- **TASK SET**
A - Answer these questions using the vaccine study summary.
(i) How many participants were included in the primary analysis?
(ii) What was vaccine efficacy after a single dose from day 22 to day 90 after vaccination?
(iii) In which journal was the study published?
B - From the vaccine study summary, return the passage between "Merryn Voysey, D.Phil., from" and "a control vaccine).", inclusive.
C - Turn the paragraph of the vaccine study summary that begins "The researchers found" into a brief bulleted list that keeps its main facts.

- **PROVIDED TEXT**
= = = = = = =

MONDAY, Feb. 22, 2021 -- A three-month interval between the first and second doses of the ChAdOx1 nCoV-19 Oxford vaccine results in higher vaccine efficacy than a six-week interval, according to a study published online Feb. 19 in The Lancet.

Merryn Voysey, D.Phil., from the University of Oxford in the United Kingdom, and colleagues present data from three single-blind randomized controlled trials and one double-blind study that examined the immunogenicity and protection afforded by the first dose of ChAdOx1 nCoV-19. A total of 24,422 participants were recruited and vaccinated; 17,178 were included in the primary analysis (8,597 received ChAdOx1 nCoV-19 and 8,581 received a control vaccine).

The researchers found that vaccine efficacy was 66.7 percent at more than 14 days after the second dose, with cases in 1.0 and 2.9 percent of participants in the ChAdOx1 nCoV-19 and control groups, respectively. In exploratory analyses, vaccine efficacy after a single vaccine dose was 76.0 percent from day 22 to day 90 after vaccination. During this initial period, protection did not wane, and antibody levels were also maintained, with minimal waning by day 90. Among participants who received two standard doses, efficacy after the second dose was higher in those with a longer prime-boost interval than in those with a short interval (vaccine efficacy: 81.3 percent at 12 weeks or more versus 55.1 percent at less than six weeks).

= = = = = = =

- **DATASET CONTENT**
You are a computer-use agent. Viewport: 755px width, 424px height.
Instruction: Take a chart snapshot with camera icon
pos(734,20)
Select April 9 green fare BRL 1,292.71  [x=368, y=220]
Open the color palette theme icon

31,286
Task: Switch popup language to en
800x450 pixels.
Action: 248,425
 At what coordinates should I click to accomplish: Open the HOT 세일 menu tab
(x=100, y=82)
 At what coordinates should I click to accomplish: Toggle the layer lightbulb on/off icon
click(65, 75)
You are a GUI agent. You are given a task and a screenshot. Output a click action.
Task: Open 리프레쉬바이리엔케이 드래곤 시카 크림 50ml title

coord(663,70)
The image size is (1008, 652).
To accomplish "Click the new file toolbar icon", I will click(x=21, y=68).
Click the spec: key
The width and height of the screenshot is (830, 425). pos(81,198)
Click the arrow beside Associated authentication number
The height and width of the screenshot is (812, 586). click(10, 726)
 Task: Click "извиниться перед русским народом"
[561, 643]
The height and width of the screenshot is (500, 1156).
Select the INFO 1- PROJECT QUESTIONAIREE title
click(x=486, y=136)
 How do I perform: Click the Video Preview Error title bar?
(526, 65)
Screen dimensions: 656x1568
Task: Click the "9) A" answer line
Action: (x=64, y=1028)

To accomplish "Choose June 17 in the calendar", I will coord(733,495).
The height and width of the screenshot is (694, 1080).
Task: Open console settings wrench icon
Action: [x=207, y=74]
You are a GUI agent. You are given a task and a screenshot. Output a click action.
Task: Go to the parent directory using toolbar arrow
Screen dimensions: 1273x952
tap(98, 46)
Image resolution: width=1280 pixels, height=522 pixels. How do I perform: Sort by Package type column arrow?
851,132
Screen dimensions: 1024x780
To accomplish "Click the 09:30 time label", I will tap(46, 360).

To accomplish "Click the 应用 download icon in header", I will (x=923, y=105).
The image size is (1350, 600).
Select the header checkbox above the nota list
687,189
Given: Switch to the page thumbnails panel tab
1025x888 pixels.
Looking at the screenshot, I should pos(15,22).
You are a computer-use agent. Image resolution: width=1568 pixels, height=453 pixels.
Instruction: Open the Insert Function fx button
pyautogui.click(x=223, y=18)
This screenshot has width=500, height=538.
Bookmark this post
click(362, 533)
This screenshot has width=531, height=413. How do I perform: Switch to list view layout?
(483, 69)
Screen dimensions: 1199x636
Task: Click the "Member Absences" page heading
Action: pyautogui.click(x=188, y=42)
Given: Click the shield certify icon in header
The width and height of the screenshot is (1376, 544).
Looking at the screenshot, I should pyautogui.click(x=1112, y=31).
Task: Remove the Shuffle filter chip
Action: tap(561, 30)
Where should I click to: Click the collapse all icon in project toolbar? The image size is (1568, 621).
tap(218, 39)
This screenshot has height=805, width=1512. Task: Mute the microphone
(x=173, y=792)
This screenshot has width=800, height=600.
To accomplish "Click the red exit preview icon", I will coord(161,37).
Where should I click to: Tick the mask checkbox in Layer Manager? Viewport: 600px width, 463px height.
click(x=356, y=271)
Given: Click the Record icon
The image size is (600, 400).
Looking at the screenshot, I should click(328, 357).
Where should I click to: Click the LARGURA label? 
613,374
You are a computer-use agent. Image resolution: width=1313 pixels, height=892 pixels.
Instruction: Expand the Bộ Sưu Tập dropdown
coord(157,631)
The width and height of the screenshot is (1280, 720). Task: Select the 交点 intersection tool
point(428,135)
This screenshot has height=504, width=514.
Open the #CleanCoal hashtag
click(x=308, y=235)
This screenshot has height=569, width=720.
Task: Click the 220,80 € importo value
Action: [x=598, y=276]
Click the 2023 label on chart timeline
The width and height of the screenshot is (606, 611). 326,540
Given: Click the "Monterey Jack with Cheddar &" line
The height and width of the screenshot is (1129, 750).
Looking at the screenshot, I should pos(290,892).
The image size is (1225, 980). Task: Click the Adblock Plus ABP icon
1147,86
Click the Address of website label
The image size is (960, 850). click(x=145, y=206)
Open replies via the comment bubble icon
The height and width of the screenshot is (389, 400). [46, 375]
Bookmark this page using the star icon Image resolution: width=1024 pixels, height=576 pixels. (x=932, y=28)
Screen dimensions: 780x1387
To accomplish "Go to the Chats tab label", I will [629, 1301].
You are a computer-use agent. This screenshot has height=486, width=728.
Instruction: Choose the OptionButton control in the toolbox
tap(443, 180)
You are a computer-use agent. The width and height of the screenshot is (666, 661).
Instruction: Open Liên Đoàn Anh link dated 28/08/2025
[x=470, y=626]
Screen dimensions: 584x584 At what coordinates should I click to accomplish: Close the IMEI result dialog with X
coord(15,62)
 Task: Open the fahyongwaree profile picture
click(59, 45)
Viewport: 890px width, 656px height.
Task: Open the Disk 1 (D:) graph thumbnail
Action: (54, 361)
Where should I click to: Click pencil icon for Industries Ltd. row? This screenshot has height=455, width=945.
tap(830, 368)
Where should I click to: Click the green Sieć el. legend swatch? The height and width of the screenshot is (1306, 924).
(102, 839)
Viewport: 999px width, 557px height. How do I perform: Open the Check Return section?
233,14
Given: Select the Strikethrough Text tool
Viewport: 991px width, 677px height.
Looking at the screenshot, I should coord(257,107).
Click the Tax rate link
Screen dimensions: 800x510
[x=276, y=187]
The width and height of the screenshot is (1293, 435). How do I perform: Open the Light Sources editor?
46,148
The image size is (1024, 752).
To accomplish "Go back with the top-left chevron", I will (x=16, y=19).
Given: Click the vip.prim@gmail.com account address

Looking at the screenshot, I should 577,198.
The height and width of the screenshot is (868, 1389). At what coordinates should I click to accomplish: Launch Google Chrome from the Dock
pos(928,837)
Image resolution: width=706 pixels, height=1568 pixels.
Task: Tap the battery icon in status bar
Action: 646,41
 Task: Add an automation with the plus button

= = = = = = =

- **ANSWERS BY ITEM**
A -
(i) 17,178
(ii) 76.0 percent
(iii) The Lancet

B -
Merryn Voysey, D.Phil., from the University of Oxford in the United Kingdom, and colleagues present data from three single-blind randomized controlled trials and one double-blind study that examined the immunogenicity and protection afforded by the first dose of ChAdOx1 nCoV-19. A total of 24,422 participants were recruited and vaccinated; 17,178 were included in the primary analysis (8,597 received ChAdOx1 nCoV-19 and 8,581 received a control vaccine).

C -
- Efficacy more than 14 days after the second dose: 66.7 percent (cases in 1.0 percent of the ChAdOx1 nCoV-19 group vs. 2.9 percent of the control group).
- Exploratory analyses: single-dose efficacy of 76.0 percent from day 22 to day 90.
- Protection did not wane in this period, and antibody levels were maintained with minimal waning by day 90.
- With two standard doses, a longer prime-boost interval gave higher efficacy: 81.3 percent at 12 weeks or more vs. 55.1 percent at less than six weeks.